Le communiqué s’attarde aussi sur l’article 6.3, dans lequel les usagers de l’aviation légère s’engagent à différer les vols les dimanches et jours fériés à partir de 7 h en été austral et 7 h 30 en hiver. « Comme si gagner une heure de sommeil le dimanche allait nous faire taire… », déplorent les collectifs, qui considèrent cette mesure comme largement insuffisante.

Ils s’interrogent également sur l’absence de décisions concrètes depuis la création, en juin 2023, du Comité Départemental de Gestion des Nuisances Sonores. Selon eux, ce comité ne s’attaque pas aux véritables enjeux : l’encadrement, la réduction, voire l’interdiction des « vols non essentiels et très intrusifs », en particulier les vols privés commerciaux à but récréatif.

Un encadrement réclamé pour l’aviation de loisir

Les associations estiment que l’aviation légère échappe aux normes environnementales imposées à d’autres secteurs économiques. Elles dénoncent une aviation de loisir qui évoluerait dans une « zone de non-droit environnemental », régie uniquement par « les règles de l’air », et non par des considérations de santé publique ou de protection de la biodiversité.

Selon les signataires, l’exemple d’autres territoires montre pourtant qu’une régulation est possible. Ils citent notamment les restrictions mises en œuvre à Saint-Tropez, à l’héliport de Paris ou encore les discussions en cours dans le massif du Mont-Blanc. À La Réunion, au contraire, ils accusent les autorités de « conforter les activités aériennes de tourisme et de loisirs » au détriment de la population et du tourisme durable.

« Le Comité Départemental de Gestion des Nuisances Sonores, censé travailler à la réduction des nuisances, apparaît désormais pour ce qu’il est : un faux-semblant de concertation », concluent-ils.

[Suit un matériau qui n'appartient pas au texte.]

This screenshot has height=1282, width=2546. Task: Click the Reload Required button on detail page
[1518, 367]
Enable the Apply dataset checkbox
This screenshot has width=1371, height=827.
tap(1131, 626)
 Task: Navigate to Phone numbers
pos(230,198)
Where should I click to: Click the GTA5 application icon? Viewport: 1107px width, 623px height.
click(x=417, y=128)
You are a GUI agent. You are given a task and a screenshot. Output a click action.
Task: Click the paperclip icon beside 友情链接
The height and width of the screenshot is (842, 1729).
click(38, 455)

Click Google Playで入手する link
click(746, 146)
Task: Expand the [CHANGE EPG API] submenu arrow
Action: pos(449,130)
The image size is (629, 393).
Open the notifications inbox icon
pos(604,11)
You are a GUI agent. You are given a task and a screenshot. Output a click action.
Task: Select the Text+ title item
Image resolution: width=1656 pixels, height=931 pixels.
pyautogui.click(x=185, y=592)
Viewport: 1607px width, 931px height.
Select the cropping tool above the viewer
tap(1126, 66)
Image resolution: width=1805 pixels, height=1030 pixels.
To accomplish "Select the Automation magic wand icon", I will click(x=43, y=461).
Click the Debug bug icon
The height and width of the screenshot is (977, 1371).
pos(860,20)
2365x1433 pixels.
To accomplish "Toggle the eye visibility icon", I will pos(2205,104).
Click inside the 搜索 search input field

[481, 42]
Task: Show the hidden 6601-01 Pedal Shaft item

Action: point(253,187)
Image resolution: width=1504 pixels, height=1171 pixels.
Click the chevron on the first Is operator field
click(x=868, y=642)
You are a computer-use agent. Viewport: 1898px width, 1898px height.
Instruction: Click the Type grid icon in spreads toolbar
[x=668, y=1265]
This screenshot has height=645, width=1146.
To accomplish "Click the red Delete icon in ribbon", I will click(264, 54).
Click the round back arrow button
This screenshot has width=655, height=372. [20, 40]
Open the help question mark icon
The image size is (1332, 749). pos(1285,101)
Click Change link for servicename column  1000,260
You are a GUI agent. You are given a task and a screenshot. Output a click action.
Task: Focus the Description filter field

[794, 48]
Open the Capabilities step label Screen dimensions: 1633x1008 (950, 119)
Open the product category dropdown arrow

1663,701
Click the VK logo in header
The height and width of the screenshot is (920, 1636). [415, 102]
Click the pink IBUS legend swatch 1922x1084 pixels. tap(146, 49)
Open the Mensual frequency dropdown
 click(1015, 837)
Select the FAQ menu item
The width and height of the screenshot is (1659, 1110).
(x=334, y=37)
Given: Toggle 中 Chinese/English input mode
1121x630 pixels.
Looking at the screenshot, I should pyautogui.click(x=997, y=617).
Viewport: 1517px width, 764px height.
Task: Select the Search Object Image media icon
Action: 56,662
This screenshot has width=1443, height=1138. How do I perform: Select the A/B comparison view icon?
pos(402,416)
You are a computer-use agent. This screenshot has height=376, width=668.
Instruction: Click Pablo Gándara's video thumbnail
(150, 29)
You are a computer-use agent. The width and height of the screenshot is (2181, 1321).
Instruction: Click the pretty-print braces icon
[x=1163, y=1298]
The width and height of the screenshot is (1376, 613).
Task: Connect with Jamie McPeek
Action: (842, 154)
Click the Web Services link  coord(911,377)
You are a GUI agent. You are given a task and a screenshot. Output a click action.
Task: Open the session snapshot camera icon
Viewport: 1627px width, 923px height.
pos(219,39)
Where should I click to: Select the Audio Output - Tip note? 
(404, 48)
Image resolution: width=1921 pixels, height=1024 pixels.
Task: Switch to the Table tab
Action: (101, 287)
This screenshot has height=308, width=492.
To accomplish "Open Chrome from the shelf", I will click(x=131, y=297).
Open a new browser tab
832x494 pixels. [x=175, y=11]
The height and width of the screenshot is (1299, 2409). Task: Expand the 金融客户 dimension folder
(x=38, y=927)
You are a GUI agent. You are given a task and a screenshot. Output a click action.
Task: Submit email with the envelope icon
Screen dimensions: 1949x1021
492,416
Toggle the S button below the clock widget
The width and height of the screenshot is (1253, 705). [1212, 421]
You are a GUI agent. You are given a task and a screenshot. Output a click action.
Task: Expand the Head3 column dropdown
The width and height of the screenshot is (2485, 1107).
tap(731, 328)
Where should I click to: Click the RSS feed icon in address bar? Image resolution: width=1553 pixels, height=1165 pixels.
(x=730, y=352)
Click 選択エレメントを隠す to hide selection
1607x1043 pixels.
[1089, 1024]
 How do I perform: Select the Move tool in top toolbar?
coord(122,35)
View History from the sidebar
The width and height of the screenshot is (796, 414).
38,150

Les associations demandent au préfet de « revoir sa copie » et d’engager une concertation réelle avec les acteurs concernés, dans l’objectif d’« un encadrement ferme des vols et une limitation effective des nuisances ».

*Le communiqué est signé par une dizaine d’organisations, dont Kolair 974, Greenpeace La Réunion, Extinction Rebellion, l’Union française contre les nuisances des aéronefs (UFCNA), Cilaos mon amour ou encore l’Association citoyenne de Saint-Pierre.